Wednesday, February 3, 2010

Color Explosion at The Huntington

I ventured to The Huntington to see their soon-to-close exhibit The Color Explosion: Nineteenth-Century American Lithography from the Jay T. Last Collection. It’s about how the newly created printing process impacted communications and popular culture, which happen to be two of my favorite things to think about. As I learned, earlier printing methods required cutting of metal or carving into wood, where lithography utilizes a chemical process to create the image. Add the relative ease of printing with color – as opposed to black on white and hand painting each image – and now the explosion part really makes sense.

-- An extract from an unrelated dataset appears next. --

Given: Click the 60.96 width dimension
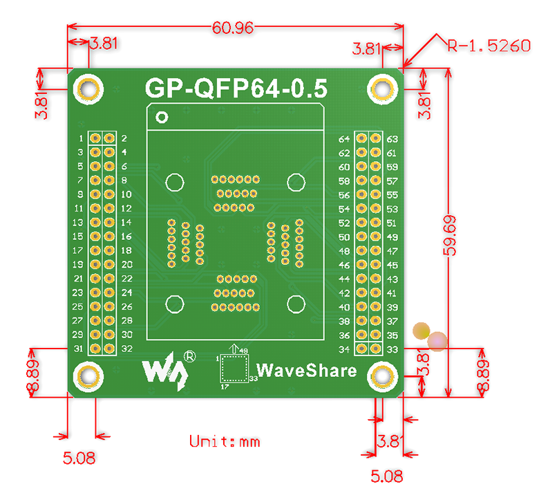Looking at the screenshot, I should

Note that “modern” advertising and branding techniques dovetail nicely with the rise of lithography, and you’ll look at the examples in a whole new light. It was cool to view the sheet music, maps, children’s books and games, advertising posters, cigar box labels, promotional calendars and seed catalog art through that lens. Knowing that the lithographic process made it possible to produce these objects and get them out to the masses, the advertising philosophy is really kicking in. Go see for yourself!

Afterwards while walking to the café, I saw this burst of vibrant poppies, and that became my second color explosion! Oh, and the freesia was wafting its intoxicating scent, and the camellias were blooming with their varying hues. Awesome visit, as brain, eyes, and nose were all engaged!

The Color Explosion exhibit closes February 22; I can’t vouch for how long the poppies, freesia or camellias will last!